→ Required actions:
1. Quote the passage of the sardines piece that opens with the words containing "We call Omega" and closes with "are less affected.".
2. According to the sardines piece, why are sardines less affected by toxins in seafood?

→ Page extract:
---------------

• Ellen Spinner

My 'Superfoods': Sardines

You may have heard lots over the years about Omega 3 fatty acids being good for you and this is an area of nutrition science where you can believe the hype. As well as supporting the structure of our nerve cells in particular and our cell membranes in general, Omega 3 fats can also help to dampen down inflammation in our body by driving immune cells down anti-inflammatory pathways.

We call Omega 3 an 'essential' fatty acid because our bodies can't make it; so in order to gain it's benefits, we have to eat it. One of the absolute easiest and most enjoyable ways of doing this is to eat sardines, which contain Omega 3s in just the forms that our body needs and have the added bonus of being a great value food in terms of cost versus nutrient density.

In addition, sardines are a good source of selenium, vitamin D, vitamin B12, calcium and phosphorus, which support a broad range of body functions.

Also, as we sadly live in an age where we have to be concerned about toxins in seafood, the fact that sardines are small and towards the bottom of the food chain means that they are less affected.

If you're not lucky enough to be living somewhere where you can get beautiful grilled sardines on the beach, tinned ones are a great alternative. There are a few things to bear in mind when you buy them though.

---------------

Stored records
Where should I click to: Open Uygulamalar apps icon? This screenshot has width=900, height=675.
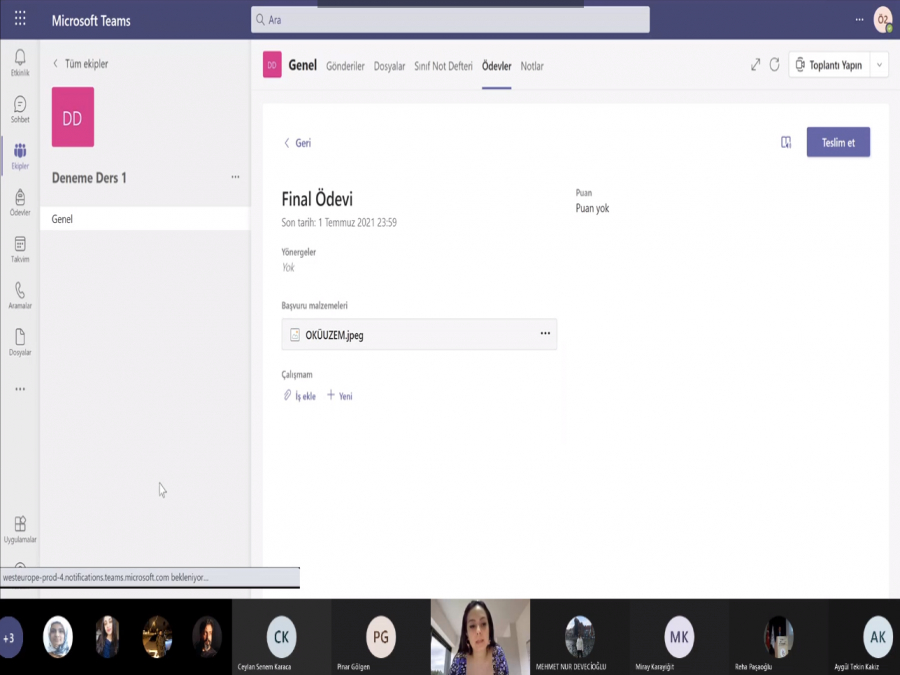20,529
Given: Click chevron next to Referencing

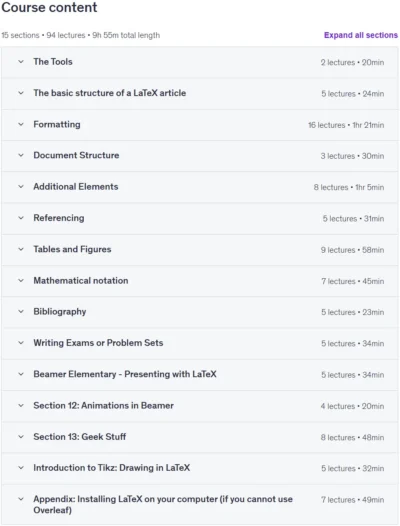Looking at the screenshot, I should point(21,218).
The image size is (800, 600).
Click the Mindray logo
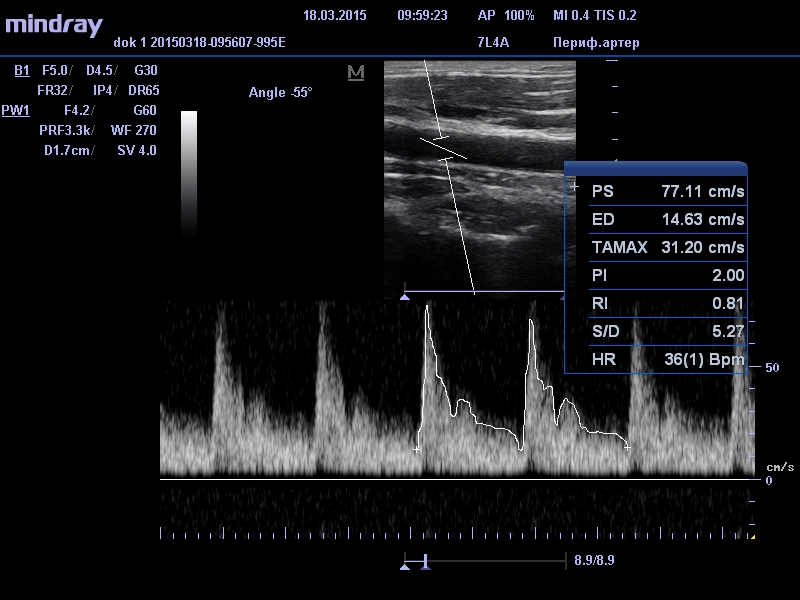point(54,25)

---------------

→ Answers for the exercise:
1.
We call Omega 3 an 'essential' fatty acid because our bodies can't make it; so in order to gain it's benefits, we have to eat it. One of the absolute easiest and most enjoyable ways of doing this is to eat sardines, which contain Omega 3s in just the forms that our body needs and have the added bonus of being a great value food in terms of cost versus nutrient density.

In addition, sardines are a good source of selenium, vitamin D, vitamin B12, calcium and phosphorus, which support a broad range of body functions.

Also, as we sadly live in an age where we have to be concerned about toxins in seafood, the fact that sardines are small and towards the bottom of the food chain means that they are less affected.

2. They are small and towards the bottom of the food chain.